The battery life on the Apple Watch will last you about a day. Here's you can squeeze some extra juice out of it.
The battery on the Apple Watch will last you about a day under normal circumstances. With heavy usage, however, it can take quite a hit. Sure disabling the heart-rate sensor, reducing notifications and turning off wrist detection would improve it, but let's not forget that this is a smartwatch and we want to take advantage of all of the Apple Watch's cool features.
I've come up with four tips that I found could help improve battery life without sacrificing any of the Apple Watch's functionality. Here's what you need to know:
The dancing Mickey Mouse watch face may look cool, but it's actually doing more harm than good. Animated watches faces can actually reduce battery life. You're better off using one of the more basic ones. The Apple Watch also uses an OLED screen, meaning watch faces with more black than colors will use less energy.
To choose a new watch face, perform a hard long press (also known as a Force Touch), on the screen and select a new face. I personally prefer the modular one.
Just like on your smartphone, having the brightness all the way up on the Apple Watch will drain the battery quicker. The easiest way to change the brightness is to open the Apple Watch app on your iPhone, tap Brightness and Text Size, and slide the brightness bar down to the halfway point or even lower. This can also be done directly on the Watch by pressing the Digital Crown, going to Settings, and selecting Brightness and Text Size.
There are a variety of animations sprinkled throughout the Apple Watch's interface.
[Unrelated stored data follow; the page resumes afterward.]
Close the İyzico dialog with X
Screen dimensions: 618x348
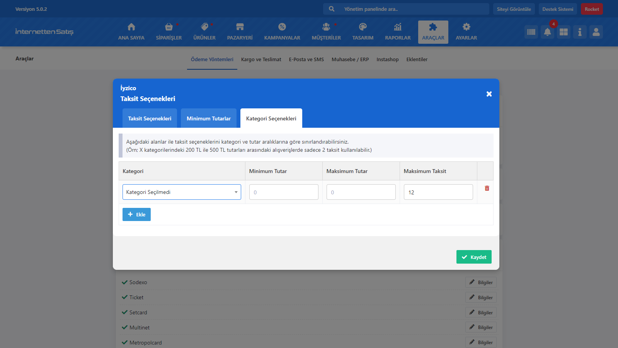(489, 94)
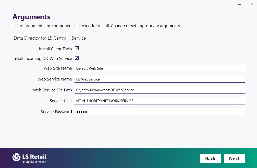257x168 pixels.
Task: Select the NT AUTHORITY service user field
Action: point(159,101)

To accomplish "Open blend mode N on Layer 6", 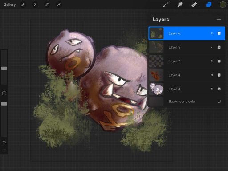I will [212, 33].
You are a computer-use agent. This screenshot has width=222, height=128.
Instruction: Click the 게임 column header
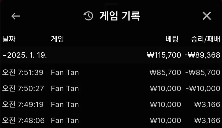pyautogui.click(x=57, y=39)
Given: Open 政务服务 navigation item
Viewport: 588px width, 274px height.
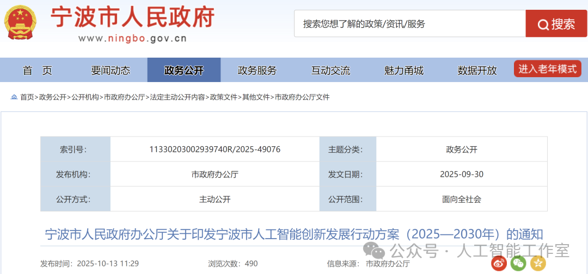Looking at the screenshot, I should pyautogui.click(x=257, y=70).
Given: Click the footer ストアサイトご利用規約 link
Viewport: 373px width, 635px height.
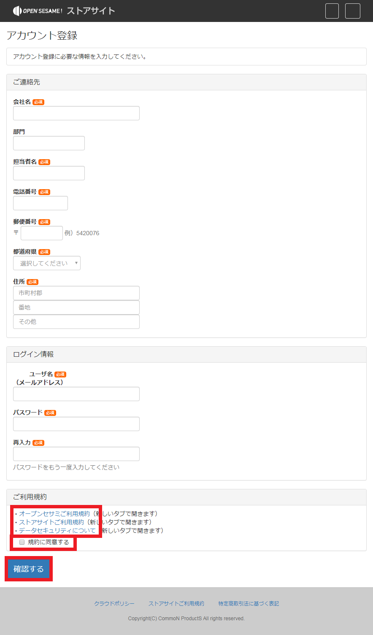Looking at the screenshot, I should (176, 604).
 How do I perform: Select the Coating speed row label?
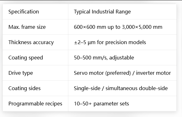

Similar to on an iPhone and iPad, the motion of these animations can be limited. This will put less of a strain on the graphics processor, which in turn could improve battery life. To do this, open the Apple Watch app on your iPhone, select General, followed by Accessibility. Here you will find the option to reduce the motion and while you're at it, you should also reduce transparency.
The vibrant colors on the Apple Watch look great, but they aren't doing anything to help the battery. It takes energy to render these bright colors, and one way to conserve battery is to enable Grayscale mode. When I am in a pinch, I prefer the longer battery to the vibrant colors. Not everyone will agree with this, but I recommend testing it out for yourself. This setting is also important for people who have trouble perceiving color differences.
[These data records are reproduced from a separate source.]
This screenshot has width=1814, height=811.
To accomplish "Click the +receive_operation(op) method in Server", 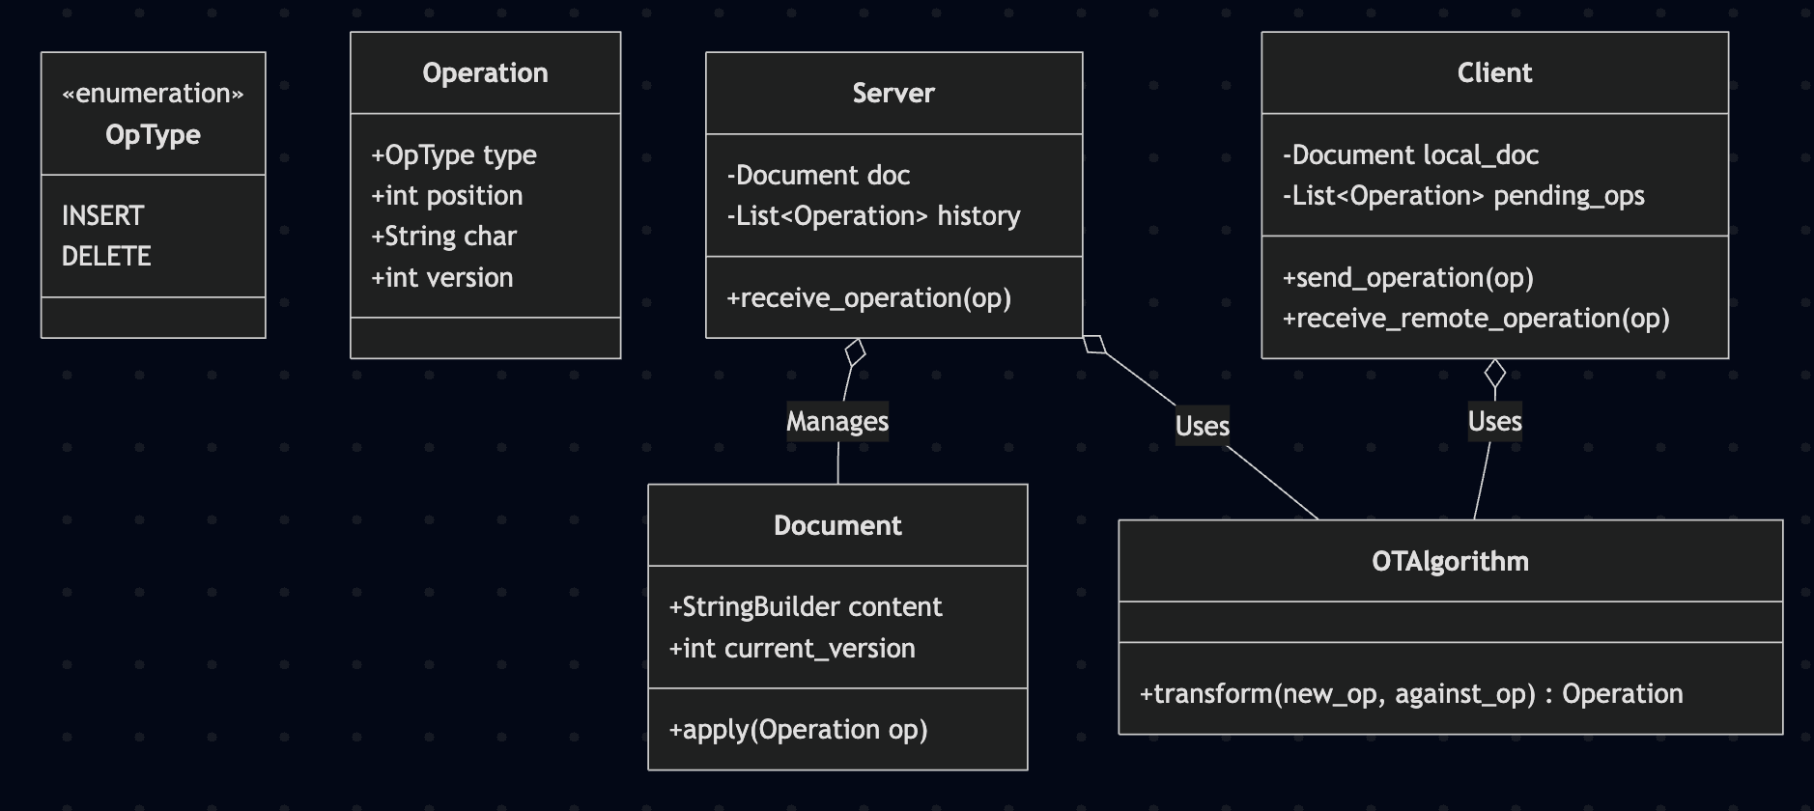I will (x=868, y=298).
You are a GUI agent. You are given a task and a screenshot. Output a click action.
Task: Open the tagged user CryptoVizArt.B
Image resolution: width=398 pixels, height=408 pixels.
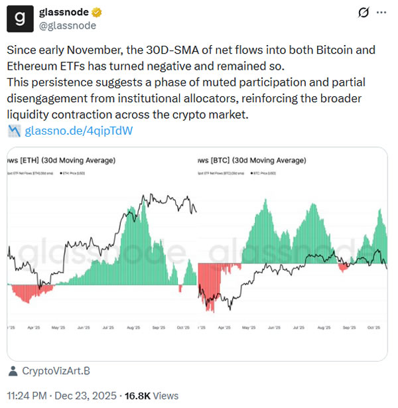pyautogui.click(x=57, y=370)
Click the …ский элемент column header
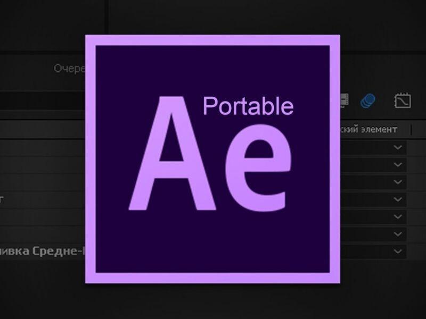This screenshot has width=426, height=319. coord(368,129)
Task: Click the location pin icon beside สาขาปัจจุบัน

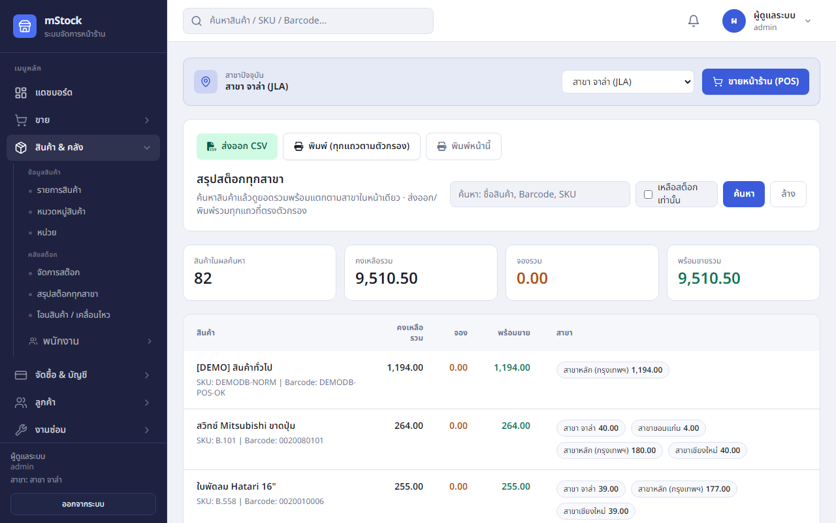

To enable Grayscale mode, open the Apple Watch app on your iPhone, tap General, followed by Accessibility, and toggle the Grayscale switch from off to on.
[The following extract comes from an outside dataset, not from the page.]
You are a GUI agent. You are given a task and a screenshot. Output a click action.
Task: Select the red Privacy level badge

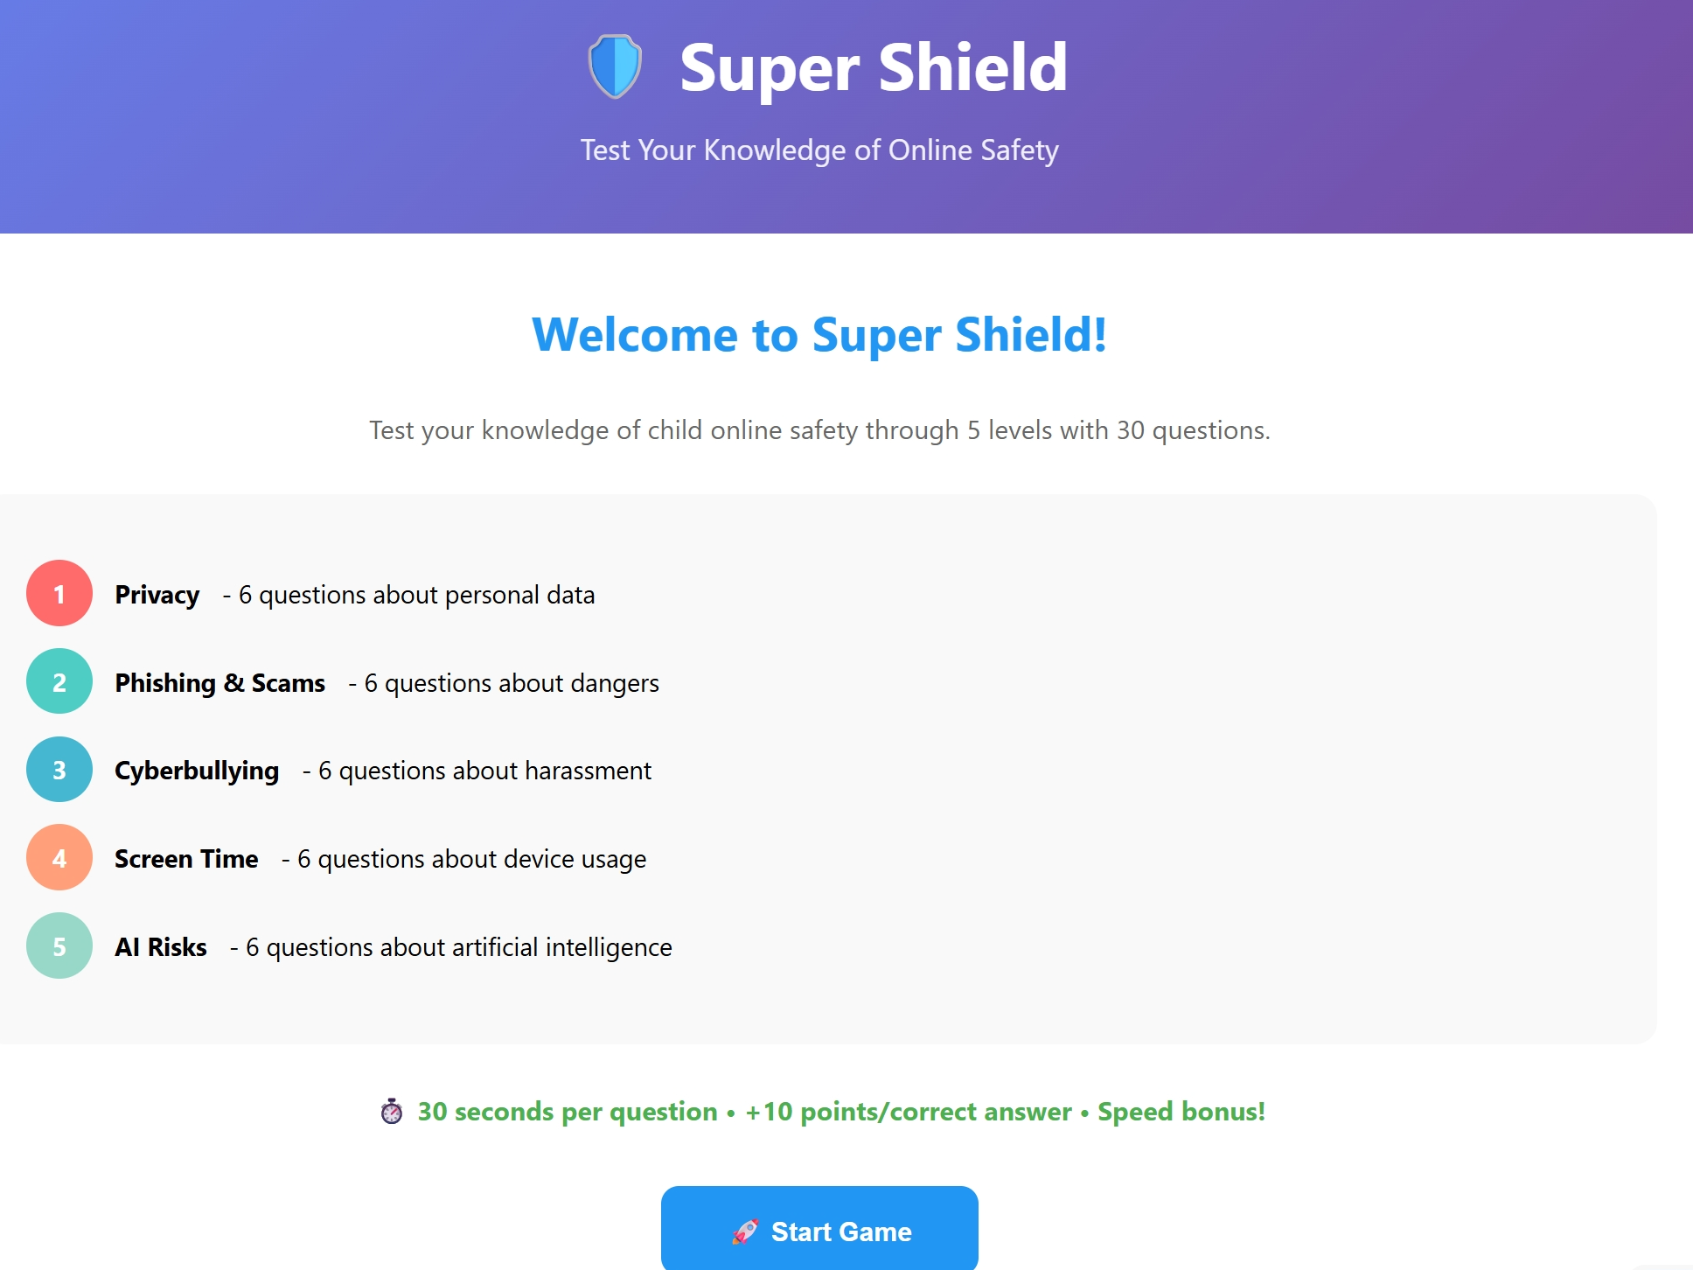point(59,595)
The Apple Watch includes a special Power Reserve Mode that will automatically turn on when the battery drops below 10 percent (unless you cancel it). You can also turn it on manually by pressing and holding the Apple Watch's side power button. I rarely use this mode, though. The Power Reserve setting takes all of the smart out of the smartwatch. With this mode enabled you can no longer run apps or communicate using the watch, all you can do is see the time, which isn't really worth it in my opinion.
The Apple Watch is a complicated device. To learn how to do everything from setting it up to swapping the bands, be sure to check out CNET's complete guide to using the Apple Watch, and don't forget to read our full review .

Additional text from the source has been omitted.